TASK STATEMENT
Copy out every line of the entries below word for word, omitting the pictures.

----

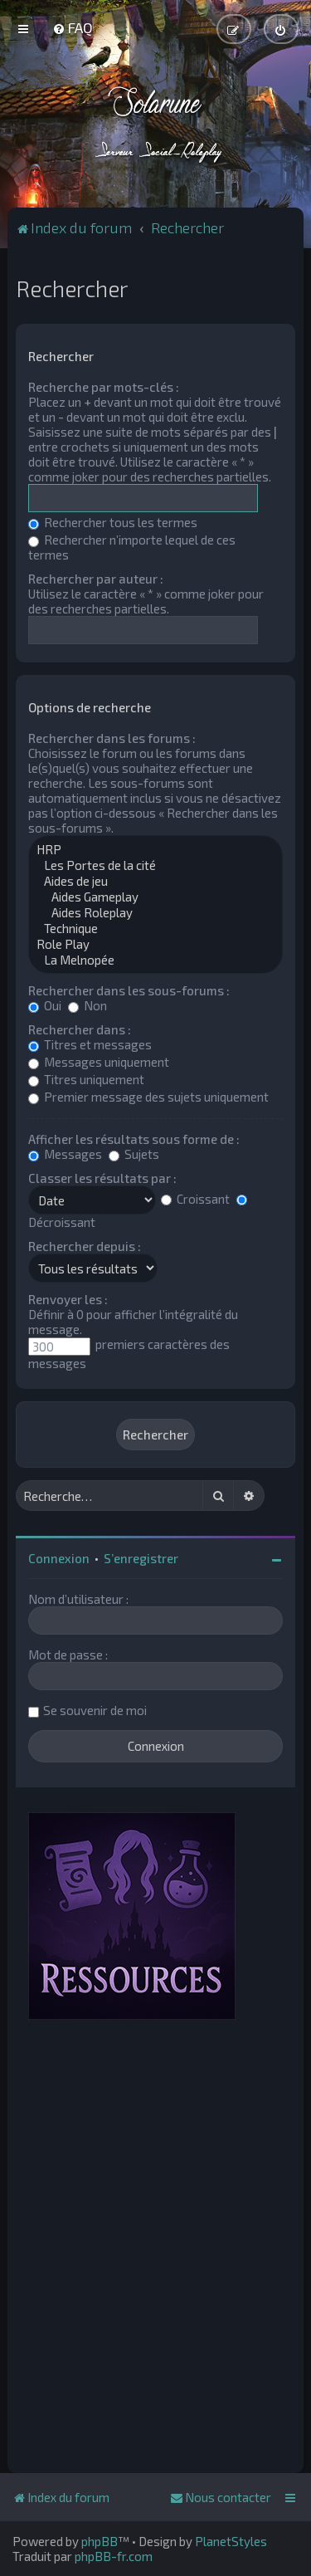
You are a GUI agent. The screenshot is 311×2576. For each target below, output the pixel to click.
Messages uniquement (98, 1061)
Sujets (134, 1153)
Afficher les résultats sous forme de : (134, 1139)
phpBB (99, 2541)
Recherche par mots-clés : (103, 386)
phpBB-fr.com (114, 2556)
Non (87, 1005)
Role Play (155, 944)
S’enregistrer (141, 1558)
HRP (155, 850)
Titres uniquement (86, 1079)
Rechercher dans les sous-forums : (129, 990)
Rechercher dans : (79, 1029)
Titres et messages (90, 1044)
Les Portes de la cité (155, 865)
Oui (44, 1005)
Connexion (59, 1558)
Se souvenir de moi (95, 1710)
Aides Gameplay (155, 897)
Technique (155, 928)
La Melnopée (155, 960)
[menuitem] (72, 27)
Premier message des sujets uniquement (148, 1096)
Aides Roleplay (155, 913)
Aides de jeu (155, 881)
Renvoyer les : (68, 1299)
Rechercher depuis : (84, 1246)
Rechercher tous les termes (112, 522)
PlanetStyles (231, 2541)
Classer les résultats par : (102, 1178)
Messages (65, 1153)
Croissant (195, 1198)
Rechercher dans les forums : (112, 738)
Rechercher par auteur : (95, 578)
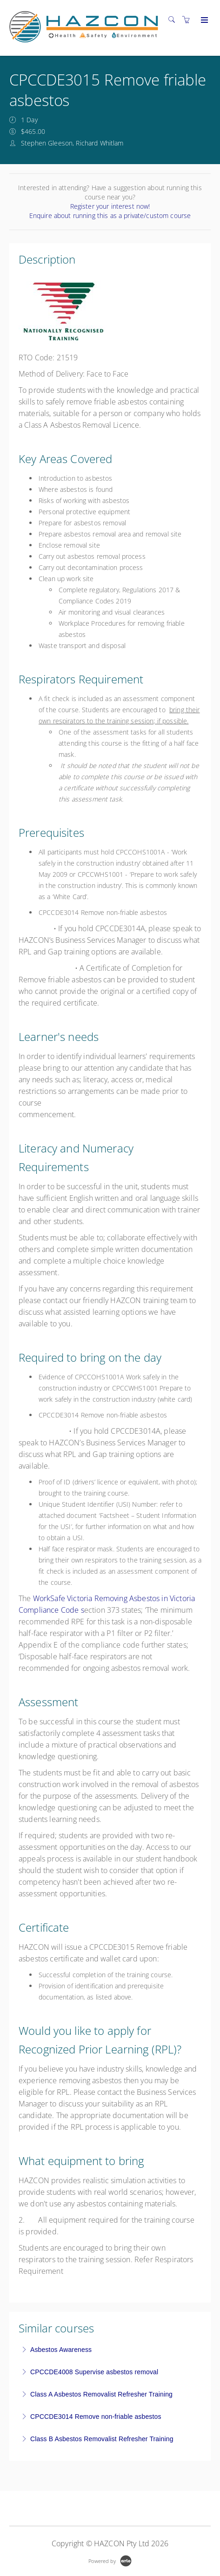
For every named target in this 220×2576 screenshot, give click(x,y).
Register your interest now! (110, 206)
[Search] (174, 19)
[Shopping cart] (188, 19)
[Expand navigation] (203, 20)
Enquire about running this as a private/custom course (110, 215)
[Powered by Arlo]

----

RESULT
You are a GUI agent. The screenshot is 311×2576. For each target below, output the pixel to click.
Messages uniquement (98, 1061)
Sujets (134, 1153)
Afficher les résultats sous forme de : (134, 1139)
phpBB (99, 2541)
Recherche par mots-clés : (103, 386)
phpBB-fr.com (114, 2556)
Non (87, 1005)
Role Play (155, 944)
S’enregistrer (141, 1558)
HRP (155, 850)
Titres uniquement (86, 1079)
Rechercher dans les sous-forums : (129, 990)
Rechercher dans : (79, 1029)
Titres et messages (90, 1044)
Les Portes de la cité (155, 865)
Oui (44, 1005)
Connexion (59, 1558)
Se souvenir de moi (95, 1710)
Aides Gameplay (155, 897)
Technique (155, 928)
La Melnopée (155, 960)
[menuitem] (72, 27)
Premier message des sujets uniquement (148, 1096)
Aides Roleplay (155, 913)
Aides de jeu (155, 881)
Renvoyer les : (68, 1299)
Rechercher depuis : (84, 1246)
Rechercher tous les termes (112, 522)
PlanetStyles (231, 2541)
Classer les résultats par : (102, 1178)
Messages (65, 1153)
Croissant (195, 1198)
Rechercher dans les forums : (112, 738)
Rechercher par auteur : (95, 578)
For every named target in this 220×2576 screenshot, give click(x,y).
Register your interest now! (110, 206)
[Search] (174, 19)
[Shopping cart] (188, 19)
[Expand navigation] (203, 20)
Enquire about running this as a private/custom course (110, 215)
[Powered by Arlo]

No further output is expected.